If the target location specifies an object member that does exist, that member's value is replaced.
For the removal case however, the spec states:
If removing an element from an array, any elements above the specified index are shifted one position to the left.
Therefore the newly added entry would end up in position 2 in the array. If not an auto-increment value is used for the ID, this should not be a big problem though.
Besindes add, and remove the spec also contains definitions for replace, move, copy and test.
The PATCH should be transactional - either all operations succeed or none. The spec states:
If a normative requirement is violated by a JSON Patch document, or if an operation is not successful, evaluation of the JSON Patch document SHOULD terminate and application of the entire patch document SHALL NOT be deemed successful.

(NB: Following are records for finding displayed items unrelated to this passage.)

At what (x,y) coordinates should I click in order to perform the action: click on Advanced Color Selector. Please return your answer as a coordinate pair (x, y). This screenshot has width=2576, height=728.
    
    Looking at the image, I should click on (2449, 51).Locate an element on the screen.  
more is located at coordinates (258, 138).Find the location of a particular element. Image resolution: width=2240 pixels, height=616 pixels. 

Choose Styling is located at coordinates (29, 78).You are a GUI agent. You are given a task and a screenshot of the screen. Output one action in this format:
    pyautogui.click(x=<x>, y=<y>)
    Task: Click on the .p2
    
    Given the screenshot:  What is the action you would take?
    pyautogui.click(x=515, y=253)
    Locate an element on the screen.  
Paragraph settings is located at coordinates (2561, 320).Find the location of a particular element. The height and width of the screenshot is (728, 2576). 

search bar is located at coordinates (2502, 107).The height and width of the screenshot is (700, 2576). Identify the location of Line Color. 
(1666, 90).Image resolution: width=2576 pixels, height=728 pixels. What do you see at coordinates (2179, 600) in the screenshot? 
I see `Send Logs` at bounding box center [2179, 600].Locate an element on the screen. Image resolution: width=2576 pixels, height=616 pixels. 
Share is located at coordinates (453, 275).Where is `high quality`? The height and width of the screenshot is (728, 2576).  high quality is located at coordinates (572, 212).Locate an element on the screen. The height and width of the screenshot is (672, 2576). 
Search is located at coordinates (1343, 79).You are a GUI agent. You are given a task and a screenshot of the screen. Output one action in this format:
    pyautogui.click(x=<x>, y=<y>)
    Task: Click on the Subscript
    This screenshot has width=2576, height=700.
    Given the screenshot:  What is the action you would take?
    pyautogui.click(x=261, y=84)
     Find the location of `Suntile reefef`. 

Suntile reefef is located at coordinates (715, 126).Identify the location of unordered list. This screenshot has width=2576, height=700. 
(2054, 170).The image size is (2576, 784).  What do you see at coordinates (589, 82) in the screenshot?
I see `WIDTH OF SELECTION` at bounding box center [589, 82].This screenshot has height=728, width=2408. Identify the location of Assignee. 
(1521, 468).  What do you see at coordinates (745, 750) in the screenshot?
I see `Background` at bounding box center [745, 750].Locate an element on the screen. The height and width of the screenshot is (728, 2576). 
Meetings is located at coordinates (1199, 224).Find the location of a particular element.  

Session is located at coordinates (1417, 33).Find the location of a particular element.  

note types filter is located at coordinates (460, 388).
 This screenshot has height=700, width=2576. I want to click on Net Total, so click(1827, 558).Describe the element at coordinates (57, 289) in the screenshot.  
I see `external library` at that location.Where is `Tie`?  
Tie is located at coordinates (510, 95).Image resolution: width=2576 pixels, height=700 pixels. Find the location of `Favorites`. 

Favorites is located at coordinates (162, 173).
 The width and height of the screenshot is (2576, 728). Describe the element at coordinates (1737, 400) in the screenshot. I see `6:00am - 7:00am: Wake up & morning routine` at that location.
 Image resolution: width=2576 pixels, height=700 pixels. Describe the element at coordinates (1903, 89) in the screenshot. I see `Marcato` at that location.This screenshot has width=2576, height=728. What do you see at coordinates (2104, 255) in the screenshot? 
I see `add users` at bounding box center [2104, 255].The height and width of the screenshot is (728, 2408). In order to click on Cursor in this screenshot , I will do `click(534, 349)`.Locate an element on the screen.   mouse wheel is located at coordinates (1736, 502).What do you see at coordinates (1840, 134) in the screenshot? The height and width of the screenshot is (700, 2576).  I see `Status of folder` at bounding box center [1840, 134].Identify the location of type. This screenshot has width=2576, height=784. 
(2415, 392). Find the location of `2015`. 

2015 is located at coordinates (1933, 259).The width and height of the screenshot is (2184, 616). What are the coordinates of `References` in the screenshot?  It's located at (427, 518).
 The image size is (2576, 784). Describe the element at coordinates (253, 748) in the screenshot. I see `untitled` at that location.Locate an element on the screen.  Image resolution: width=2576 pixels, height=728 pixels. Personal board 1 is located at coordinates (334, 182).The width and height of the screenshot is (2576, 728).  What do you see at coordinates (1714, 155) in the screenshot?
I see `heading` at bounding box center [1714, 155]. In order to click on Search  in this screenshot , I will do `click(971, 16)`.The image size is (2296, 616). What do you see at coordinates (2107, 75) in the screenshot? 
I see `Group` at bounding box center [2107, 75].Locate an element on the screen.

I'll interpret this lines as, if it tries to update a field which it is not supposed to update, you should return an error for the whole PATCH request and therefore do not alter any resources.
Drawback to the PATCH approach is clearly the transactional requirement as well as the JSON Pointer notation, which might not be that popular (at least I haven't used it often and had to look it up again). Same as with PUT, PATCH allows to add new resources inbetween existing resources and shifting further ones to the right which may lead to an issue if you rely on autoincrement values.
Therefore, I strongly recommend to use randomly generated UUIDs as identifier rather than auto-increment values.